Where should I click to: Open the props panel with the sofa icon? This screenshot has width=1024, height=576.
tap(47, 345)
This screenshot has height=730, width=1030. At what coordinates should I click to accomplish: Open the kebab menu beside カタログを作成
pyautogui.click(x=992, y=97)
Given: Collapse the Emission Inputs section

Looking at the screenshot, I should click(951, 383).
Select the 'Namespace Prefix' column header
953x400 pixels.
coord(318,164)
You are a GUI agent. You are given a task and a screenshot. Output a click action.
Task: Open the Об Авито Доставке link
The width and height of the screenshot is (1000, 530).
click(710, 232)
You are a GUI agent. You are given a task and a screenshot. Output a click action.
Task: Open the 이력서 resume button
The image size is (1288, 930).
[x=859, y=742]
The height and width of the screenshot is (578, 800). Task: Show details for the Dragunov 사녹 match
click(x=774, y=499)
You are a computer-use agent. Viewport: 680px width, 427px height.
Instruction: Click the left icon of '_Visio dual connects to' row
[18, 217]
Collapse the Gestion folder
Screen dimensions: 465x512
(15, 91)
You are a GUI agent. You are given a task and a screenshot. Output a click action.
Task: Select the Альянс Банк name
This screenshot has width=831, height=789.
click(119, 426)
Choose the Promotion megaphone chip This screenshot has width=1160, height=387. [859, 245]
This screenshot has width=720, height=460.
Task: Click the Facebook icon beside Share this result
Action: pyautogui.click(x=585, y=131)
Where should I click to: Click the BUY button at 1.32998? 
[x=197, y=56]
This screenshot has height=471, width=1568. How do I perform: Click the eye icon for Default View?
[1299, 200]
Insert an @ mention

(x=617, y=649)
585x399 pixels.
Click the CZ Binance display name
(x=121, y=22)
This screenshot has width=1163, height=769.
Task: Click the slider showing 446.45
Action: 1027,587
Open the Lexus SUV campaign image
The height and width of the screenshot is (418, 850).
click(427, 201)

* **WHAT THE TASK REQUIRES**: Return the records in their entirety. Keep every character as it is.

* **EXPECTED ANSWER**:
Where should I click to: Open the props panel with the sofa icon? This screenshot has width=1024, height=576.
tap(47, 345)
This screenshot has height=730, width=1030. At what coordinates should I click to accomplish: Open the kebab menu beside カタログを作成
pyautogui.click(x=992, y=97)
Given: Collapse the Emission Inputs section

Looking at the screenshot, I should click(951, 383).
Select the 'Namespace Prefix' column header
953x400 pixels.
coord(318,164)
You are a GUI agent. You are given a task and a screenshot. Output a click action.
Task: Open the Об Авито Доставке link
The width and height of the screenshot is (1000, 530).
click(710, 232)
You are a GUI agent. You are given a task and a screenshot. Output a click action.
Task: Open the 이력서 resume button
The image size is (1288, 930).
[x=859, y=742]
The height and width of the screenshot is (578, 800). Task: Show details for the Dragunov 사녹 match
click(x=774, y=499)
You are a computer-use agent. Viewport: 680px width, 427px height.
Instruction: Click the left icon of '_Visio dual connects to' row
[18, 217]
Collapse the Gestion folder
Screen dimensions: 465x512
(15, 91)
You are a GUI agent. You are given a task and a screenshot. Output a click action.
Task: Select the Альянс Банк name
This screenshot has width=831, height=789.
click(119, 426)
Choose the Promotion megaphone chip This screenshot has width=1160, height=387. [859, 245]
This screenshot has width=720, height=460.
Task: Click the Facebook icon beside Share this result
Action: pyautogui.click(x=585, y=131)
Where should I click to: Click the BUY button at 1.32998? 
[x=197, y=56]
This screenshot has height=471, width=1568. How do I perform: Click the eye icon for Default View?
[1299, 200]
Insert an @ mention

(x=617, y=649)
585x399 pixels.
Click the CZ Binance display name
(x=121, y=22)
This screenshot has width=1163, height=769.
Task: Click the slider showing 446.45
Action: 1027,587
Open the Lexus SUV campaign image
The height and width of the screenshot is (418, 850).
click(427, 201)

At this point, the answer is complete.